EXERCISE DATA START
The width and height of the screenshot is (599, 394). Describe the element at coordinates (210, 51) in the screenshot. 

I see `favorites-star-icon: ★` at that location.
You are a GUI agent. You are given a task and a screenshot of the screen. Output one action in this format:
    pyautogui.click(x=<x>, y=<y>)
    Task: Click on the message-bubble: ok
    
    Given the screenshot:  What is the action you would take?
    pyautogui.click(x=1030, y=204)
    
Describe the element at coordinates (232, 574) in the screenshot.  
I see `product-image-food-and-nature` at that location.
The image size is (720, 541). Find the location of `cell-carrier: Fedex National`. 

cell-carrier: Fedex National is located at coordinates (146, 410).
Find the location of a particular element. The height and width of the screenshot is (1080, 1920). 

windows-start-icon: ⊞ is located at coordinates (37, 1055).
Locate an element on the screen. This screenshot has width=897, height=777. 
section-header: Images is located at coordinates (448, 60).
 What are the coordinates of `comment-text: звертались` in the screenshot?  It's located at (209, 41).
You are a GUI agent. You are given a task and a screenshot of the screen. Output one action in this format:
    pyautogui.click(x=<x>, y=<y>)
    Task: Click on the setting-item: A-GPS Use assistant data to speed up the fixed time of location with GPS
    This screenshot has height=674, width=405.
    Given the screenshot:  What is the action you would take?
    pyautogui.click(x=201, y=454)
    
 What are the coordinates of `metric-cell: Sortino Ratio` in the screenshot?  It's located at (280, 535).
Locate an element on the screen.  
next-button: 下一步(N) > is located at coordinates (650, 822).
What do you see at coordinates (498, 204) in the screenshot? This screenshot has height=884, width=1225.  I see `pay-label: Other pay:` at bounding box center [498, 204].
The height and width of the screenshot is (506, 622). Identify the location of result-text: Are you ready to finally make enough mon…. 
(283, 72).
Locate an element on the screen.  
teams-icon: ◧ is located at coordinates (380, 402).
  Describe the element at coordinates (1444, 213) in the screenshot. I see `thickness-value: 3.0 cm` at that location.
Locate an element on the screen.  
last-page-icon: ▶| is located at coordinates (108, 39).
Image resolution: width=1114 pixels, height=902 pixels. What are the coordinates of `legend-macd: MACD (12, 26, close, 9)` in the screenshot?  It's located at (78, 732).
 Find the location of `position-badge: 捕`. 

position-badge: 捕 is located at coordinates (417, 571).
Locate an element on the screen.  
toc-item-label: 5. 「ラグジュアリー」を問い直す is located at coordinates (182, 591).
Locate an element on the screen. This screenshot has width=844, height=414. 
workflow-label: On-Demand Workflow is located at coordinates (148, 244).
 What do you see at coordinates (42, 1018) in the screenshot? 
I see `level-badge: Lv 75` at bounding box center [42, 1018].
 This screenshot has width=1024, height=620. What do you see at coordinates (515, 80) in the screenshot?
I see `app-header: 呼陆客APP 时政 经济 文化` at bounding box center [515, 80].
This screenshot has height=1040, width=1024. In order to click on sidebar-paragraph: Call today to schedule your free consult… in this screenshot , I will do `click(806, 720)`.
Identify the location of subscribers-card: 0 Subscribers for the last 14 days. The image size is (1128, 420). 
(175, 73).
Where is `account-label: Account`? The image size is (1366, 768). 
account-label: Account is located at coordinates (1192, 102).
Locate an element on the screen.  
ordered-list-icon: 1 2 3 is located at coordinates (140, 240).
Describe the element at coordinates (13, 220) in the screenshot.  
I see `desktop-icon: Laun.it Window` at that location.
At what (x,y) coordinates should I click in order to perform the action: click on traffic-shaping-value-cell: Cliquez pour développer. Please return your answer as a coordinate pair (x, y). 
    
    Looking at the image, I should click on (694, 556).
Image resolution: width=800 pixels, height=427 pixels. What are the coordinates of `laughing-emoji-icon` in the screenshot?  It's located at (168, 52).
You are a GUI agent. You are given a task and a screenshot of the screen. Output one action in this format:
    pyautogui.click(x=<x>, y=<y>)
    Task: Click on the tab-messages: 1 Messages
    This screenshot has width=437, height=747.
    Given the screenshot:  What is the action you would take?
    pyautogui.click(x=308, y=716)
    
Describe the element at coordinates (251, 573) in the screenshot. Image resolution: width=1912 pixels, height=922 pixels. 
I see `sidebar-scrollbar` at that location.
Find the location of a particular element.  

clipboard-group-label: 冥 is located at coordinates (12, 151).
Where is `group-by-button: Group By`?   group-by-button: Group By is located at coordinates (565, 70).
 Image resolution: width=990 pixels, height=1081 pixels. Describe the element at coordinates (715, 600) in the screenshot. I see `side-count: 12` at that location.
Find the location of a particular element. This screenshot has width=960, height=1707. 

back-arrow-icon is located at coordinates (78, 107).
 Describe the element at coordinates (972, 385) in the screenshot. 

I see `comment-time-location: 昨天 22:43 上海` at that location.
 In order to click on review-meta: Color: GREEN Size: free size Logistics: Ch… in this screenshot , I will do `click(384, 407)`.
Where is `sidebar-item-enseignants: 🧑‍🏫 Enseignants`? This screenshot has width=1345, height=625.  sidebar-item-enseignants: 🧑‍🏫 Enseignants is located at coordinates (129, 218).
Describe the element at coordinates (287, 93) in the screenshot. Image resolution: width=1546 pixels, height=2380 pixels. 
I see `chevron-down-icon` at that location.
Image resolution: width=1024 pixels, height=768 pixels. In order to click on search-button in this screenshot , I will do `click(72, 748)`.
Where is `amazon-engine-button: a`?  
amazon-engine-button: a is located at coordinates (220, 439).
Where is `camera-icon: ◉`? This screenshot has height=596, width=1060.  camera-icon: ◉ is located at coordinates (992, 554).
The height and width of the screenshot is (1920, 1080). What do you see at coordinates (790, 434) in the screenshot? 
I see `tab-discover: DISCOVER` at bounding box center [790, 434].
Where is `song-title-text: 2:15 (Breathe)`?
EXERCISE DATA END
§ WHAT IS NEEDED
Starting at the line that contains "Describe the element at coordinates (251, 573)" and ending after the line that contains "clipboard-group-label: 冥 is", output those records as a two-column CSV with the headers input and output, one row per record. Put each record's text and its answer in their own quoted fields, replacing line breaks with spaces.

§ SOLUTION TO THIS TASK
input,output
"Describe the element at coordinates (251, 573) in the screenshot. Image resolution: width=1912 pixels, height=922 pixels.","I see `sidebar-scrollbar` at that location."
"Find the location of a particular element.","clipboard-group-label: 冥 is located at coordinates (12, 151)."